L’Humanité, 12 janvier 1996, par Jean-Claude Lebrun

Pierre Michon met ici en jeu toute une complexité humaine, dans une prose aussi limpide et impétueuse, mais aux profondeurs aussi agitées de mouvements obscurs, que la Grande Beune.

Une écriture à la fois fluide et dense, délivrant un plaisir rare, que l’on retrouve à l’égal dans Le Roi du bois, une courte fable tout aussi emplie de sensualité, où l’on voit un ancien disciple du peintre Claude Le Lorrain finalement chercher dans le profond des forêts la sorte d’émotion charnelle et de plaisir qu’il avait pensé trouver dans l’art. Là encore, c’est vers la nature double de l’être humain que se tourne Pierre Michon, l’archaïsme indissolublement mêlé au raffinement du savoir et au trouble de la conscience.

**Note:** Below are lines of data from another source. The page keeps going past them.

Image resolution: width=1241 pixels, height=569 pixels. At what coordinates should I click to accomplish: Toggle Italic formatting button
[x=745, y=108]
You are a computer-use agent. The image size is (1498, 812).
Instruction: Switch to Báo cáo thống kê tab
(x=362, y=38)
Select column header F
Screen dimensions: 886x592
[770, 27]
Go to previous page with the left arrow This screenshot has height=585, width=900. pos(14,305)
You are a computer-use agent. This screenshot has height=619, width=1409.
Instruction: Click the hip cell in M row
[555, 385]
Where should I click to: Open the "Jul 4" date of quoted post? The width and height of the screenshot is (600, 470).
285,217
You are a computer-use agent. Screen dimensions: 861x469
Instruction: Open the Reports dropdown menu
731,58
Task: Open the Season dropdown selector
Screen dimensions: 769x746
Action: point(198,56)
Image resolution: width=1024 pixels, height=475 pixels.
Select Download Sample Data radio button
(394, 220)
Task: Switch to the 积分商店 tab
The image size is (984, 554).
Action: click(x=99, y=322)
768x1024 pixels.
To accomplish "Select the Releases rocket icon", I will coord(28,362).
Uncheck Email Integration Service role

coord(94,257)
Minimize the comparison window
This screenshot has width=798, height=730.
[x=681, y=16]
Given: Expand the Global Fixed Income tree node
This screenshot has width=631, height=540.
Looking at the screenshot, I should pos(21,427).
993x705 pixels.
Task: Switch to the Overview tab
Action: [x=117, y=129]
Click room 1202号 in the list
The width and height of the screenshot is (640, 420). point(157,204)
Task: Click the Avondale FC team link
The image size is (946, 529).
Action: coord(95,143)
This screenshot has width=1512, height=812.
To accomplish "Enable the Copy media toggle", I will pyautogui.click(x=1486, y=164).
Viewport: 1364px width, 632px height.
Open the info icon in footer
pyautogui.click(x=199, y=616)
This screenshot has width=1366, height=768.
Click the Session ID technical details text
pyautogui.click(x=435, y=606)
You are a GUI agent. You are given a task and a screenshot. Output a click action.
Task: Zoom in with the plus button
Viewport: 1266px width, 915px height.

Avec à la fin l’affirmation de la douleur qui en résulte, à travers une exhortation provocatrice, « maudissez le monde, il vous le rend bien », pas si éloignée que cela de l’apaisement trop lourdement souligné du final de La Grande Beune, « et enfin nous dormions tous, la Beune continuait ». Une double entrée en matière de choix, pour qui ne connaîtrait pas encore cet écrivain discret, mais considérable, qu’est Pierre Michon.